Items from a dataset:

______

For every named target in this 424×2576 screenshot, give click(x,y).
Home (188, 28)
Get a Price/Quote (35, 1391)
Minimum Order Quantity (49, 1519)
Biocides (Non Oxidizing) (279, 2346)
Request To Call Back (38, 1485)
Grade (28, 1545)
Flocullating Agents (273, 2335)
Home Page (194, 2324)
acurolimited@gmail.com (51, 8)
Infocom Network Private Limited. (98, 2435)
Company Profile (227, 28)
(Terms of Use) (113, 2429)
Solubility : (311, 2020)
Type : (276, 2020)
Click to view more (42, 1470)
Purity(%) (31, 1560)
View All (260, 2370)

______

Work to be completed:
Your output must be the exact lines from the one containing "Get a Price/Quote (35, 1391)" through the end of the data above, both included, and nothing more.

Expected answer:
Get a Price/Quote (35, 1391)
Minimum Order Quantity (49, 1519)
Biocides (Non Oxidizing) (279, 2346)
Request To Call Back (38, 1485)
Grade (28, 1545)
Flocullating Agents (273, 2335)
Home Page (194, 2324)
acurolimited@gmail.com (51, 8)
Infocom Network Private Limited. (98, 2435)
Company Profile (227, 28)
(Terms of Use) (113, 2429)
Solubility : (311, 2020)
Type : (276, 2020)
Click to view more (42, 1470)
Purity(%) (31, 1560)
View All (260, 2370)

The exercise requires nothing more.